Smaller Stories, Agile Journeys

This is a story of one company’s continuing journey to discover agility.

Episode I: WATERFALL

Let’s pretend there’s a company that has no concept of a “Story”, small or otherwise. The description of work for the entire software product is “get it done.” Well, there are specs/etc, but you know what I mean. No part of the software is done until EVERYTHING is done. In this world, there are no stories, there’s just “The Thing You’re Working On” and the developers code like crazy until it’s done from their point of view. Then the developers “throw it over the wall” for QA to test it, and hope nothing comes back to bite them.
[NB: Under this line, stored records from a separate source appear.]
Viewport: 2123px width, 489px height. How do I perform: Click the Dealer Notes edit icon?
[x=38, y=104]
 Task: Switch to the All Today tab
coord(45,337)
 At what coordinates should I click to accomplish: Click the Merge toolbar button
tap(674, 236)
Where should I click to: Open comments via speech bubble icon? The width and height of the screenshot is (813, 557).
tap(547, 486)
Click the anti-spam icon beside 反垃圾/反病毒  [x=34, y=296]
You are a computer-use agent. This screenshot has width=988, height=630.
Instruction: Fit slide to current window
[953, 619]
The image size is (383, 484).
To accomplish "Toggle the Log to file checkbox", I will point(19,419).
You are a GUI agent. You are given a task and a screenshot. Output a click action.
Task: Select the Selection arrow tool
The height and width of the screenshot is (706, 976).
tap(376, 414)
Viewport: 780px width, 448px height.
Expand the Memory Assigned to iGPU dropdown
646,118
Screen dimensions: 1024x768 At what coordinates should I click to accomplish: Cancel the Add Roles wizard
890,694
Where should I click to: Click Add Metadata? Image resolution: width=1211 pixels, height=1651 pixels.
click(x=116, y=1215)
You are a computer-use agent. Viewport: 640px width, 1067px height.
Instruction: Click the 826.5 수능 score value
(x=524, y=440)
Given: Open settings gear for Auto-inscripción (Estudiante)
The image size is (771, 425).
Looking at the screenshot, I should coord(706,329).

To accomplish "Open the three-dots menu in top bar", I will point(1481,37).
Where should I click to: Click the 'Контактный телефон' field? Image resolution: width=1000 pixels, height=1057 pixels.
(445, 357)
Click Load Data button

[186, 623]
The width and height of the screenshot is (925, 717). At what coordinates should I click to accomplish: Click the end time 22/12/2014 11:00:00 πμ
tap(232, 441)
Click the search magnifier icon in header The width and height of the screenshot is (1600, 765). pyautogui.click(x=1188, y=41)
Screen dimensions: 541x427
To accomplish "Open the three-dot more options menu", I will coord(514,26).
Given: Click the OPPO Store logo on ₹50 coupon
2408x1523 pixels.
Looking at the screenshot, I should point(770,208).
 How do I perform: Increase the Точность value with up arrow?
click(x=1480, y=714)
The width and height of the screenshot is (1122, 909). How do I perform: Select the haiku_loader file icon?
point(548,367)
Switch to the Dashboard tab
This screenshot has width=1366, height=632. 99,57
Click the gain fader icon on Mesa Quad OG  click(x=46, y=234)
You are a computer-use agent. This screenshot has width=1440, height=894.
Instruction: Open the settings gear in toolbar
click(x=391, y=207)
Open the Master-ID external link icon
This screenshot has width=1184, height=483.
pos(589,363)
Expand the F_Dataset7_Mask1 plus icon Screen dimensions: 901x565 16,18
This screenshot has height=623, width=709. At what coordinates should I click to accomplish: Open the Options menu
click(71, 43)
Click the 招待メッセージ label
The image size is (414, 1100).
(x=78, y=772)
The result of this situation is that you can’t deliver anything until you can deliver everything. So if something changes or there’s a bug, or something is not done on time… The company is unable to deliver incremental value and they are basically sitting on lost revenue and lost feedback until they can deliver. Obviously this is not good from the company’s point of view. Can they do better?

Episode II: MINIFALLS

The company then finds out about “Agile” and “Scrum.” So they start using sprints, user stories, product owners, etc, and everything is great! They even discover that smaller stories are easier to describe and easier to finish, so there is a push to make smaller stories, which is good right? That way you can develop one thing, QA it, develop another thing, QA it, and so on until the sprint is complete.

This is an improvement over waterfall, but they’ve just gone from throwing it over the wall to throwing it over smaller walls. In the beginning of the sprint, QA does not have much to do because they are waiting on development of stories to finish, and at the end of the sprint, developers do not have much to do because they are waiting on any bugs to come back and can’t start work yet on the next sprint. Can they do better?

Episode III: AGILE

Finally, the company finds out how to get the members of its co-located cross-functional teams to actually work together. With smaller well-defined stories in hand, team members with development skills and team members with testing skills are working together on Day One to get each story over the finish line. From they moment the team breaks from sprint planning to begin the sprint, they are engaged together with clarifying edge cases, coding, designing tests, more coding, writing automated tests, and even more coding. They recognize that if they have nothing to do, it’s because they’re missing something in how they should be working and collaborating in their team.

Epilog

I really recommend reading “What Does QA Do on the First Day of a Sprint?” It paints what I think is a great picture with all the details about what this world can look like.

Which stage is your company in? How do developers and testers work together on your team?